* Excerto
══════════
Prof. Luís Martins
A partir da última década do século XX a insuficiência cardíaca passou a constituir um dos principais problemas de saúde pública a nível mundial.
Ao longo do tempo a sua definição tem evoluído. Na actualidade, é considerada como uma doença da circulação, habitualmente de progressão lenta, que não se limita ao coração, que pode permanecer compensada durante muitos anos e cuja presença implica uma redução significativa da expectativa de vida.
De um modo muito simplista, podemos dizer que a insuficiência cardíaca é uma síndrome que decorre em consequência da incapacidade do coração bombear quantidades de sangue adequadas à manutenção das necessidades do organismo ou quando essa a manutenção só é possível através do aumento das pressões ventriculares.
Entre estas causas, para além das doenças que alteram a contractilidade miocárdica (ex. isquemia miocárdica), assumem um papel relevante as que produzem sobrecarga de pressão e, consequentemente, provocam aumento da massa muscular cardíaca (hipertrofia ventricular).
Após uma agressão miocárdica, a capacidade cardíaca em impulsionar o sangue diminui. Em resposta à diminuição do débito cardíaco são activados diversos mecanismos de compensação entre os quais a libertação endógena de substâncias neuro-hormonais vasoconstritoras. Nas fases iniciais, a activação destes mecanismos de regulação neuro-humoral constitui uma resposta compensadora, benéfica, cujo objectivo é o de preservar a homeostase circulatória.
══════════
* Bloco de dados
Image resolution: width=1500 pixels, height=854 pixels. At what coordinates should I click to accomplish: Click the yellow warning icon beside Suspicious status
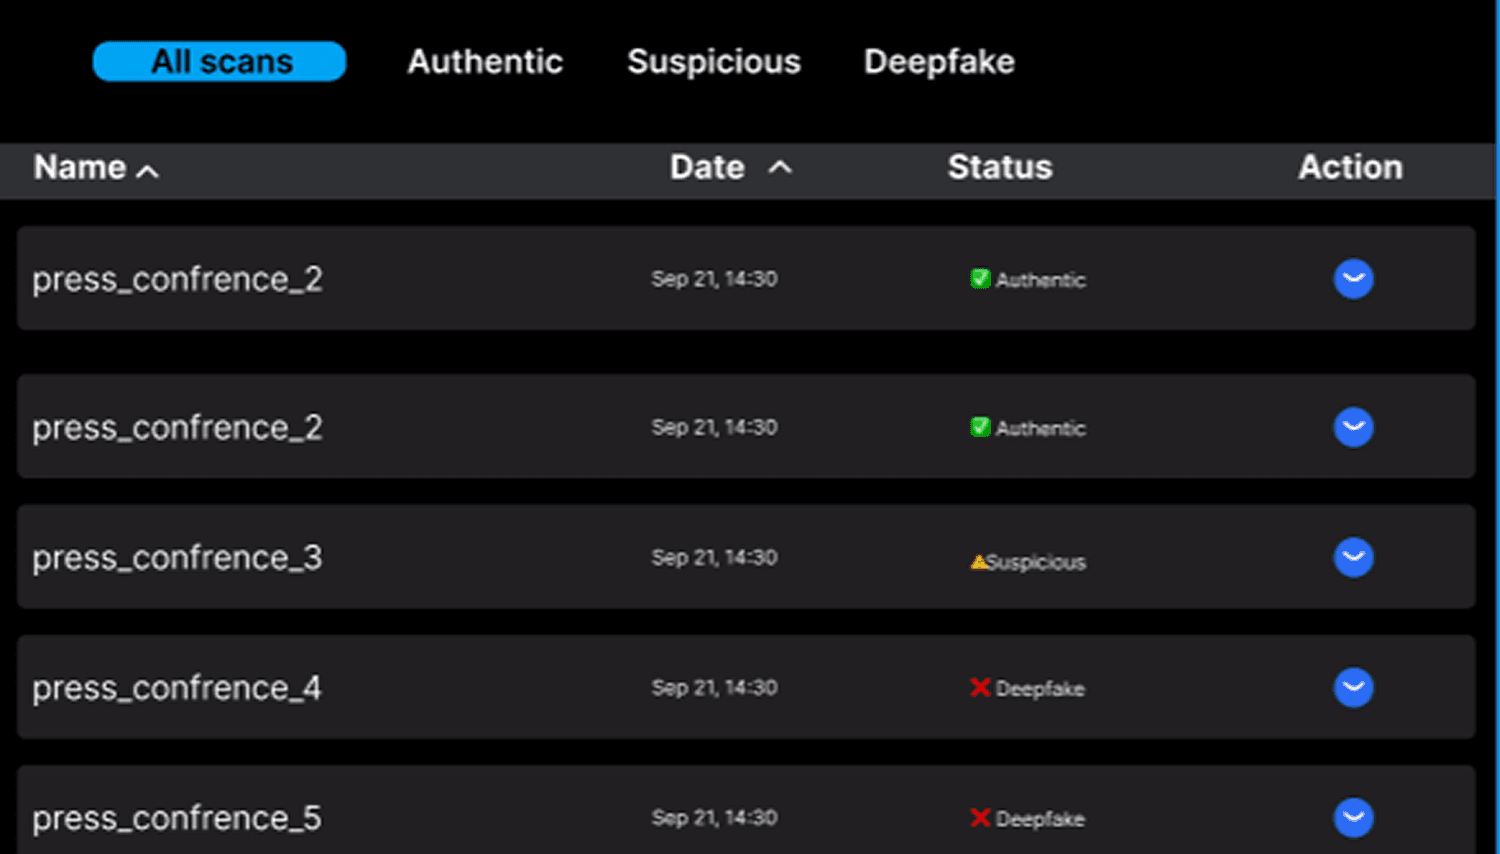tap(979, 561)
══════════
* O que fazer
Dê continuidade ao texto sobre a insuficiência cardíaca, começando logo depois da última frase.

* Resultado
No entanto, a sua activação crónica passa a constituir ela própria uma agressão suplementar ao coração e aos vasos: o aumento da frequência cardíaca, a sobrecarga de volume (retenção hídrica) e a elevação da pós-carga do ventrículo esquerdo daí resultantes conduzem inexoravelmente ao declínio progressivo da função ventricular esquerda e à progressão da insuficiência cardíaca previamente existente. Assim, a partir de determinado momento, a insuficiência cardíaca autoperpetua-se, passando a ser uma doença dos próprios mecanismos de compensação.
Das sobrecargas de pressão impostas ao coração, sobressai a hipertensão arterial (HTA), designação médica da pressão arterial elevada. É uma situação que, quando não tratada, aumenta significativamente o risco de ocorrência de eventos cardiovasculares adversos.
Estes eventos devem-se essencialmente às lesões que a pressão arterial elevada provoca nos chamados órgãos alvo: artérias, coração, rins, cérebro e olhos.
Por lesões de órgãos alvo entendem-se as alterações estruturais que acontecem como consequência directa da exposição a pressões arteriais persistentemente elevadas. Inicialmente, muitos órgãos estão protegidos das acções deletérias da elevação da pressão arterial, nomeadamente através da chamada autorregulação.
Este mecanismo, permitindo uma adaptação a pressões sanguíneas elevadas, visa a manutenção de um fluxo tecidular normal. No entanto, se o aumento da pressão arterial persistir, vão surgir alterações estruturais adaptativas nomeadamente ao nível das artérias e do coração, processo frequentemente designado por remodelagem cardiovascular.
De salientar que essas lesões ocorrem em contínuo, iniciando-se com a presença da HTA e de outros factores de risco, manifestam-se por alterações precoces como a disfunção endotelial e a remodelagem vascular e evoluem até aos eventos cardiovasculares, tais como o enfarte do miocárdio, o acidente vascular cerebral e a insuficiência cardíaca.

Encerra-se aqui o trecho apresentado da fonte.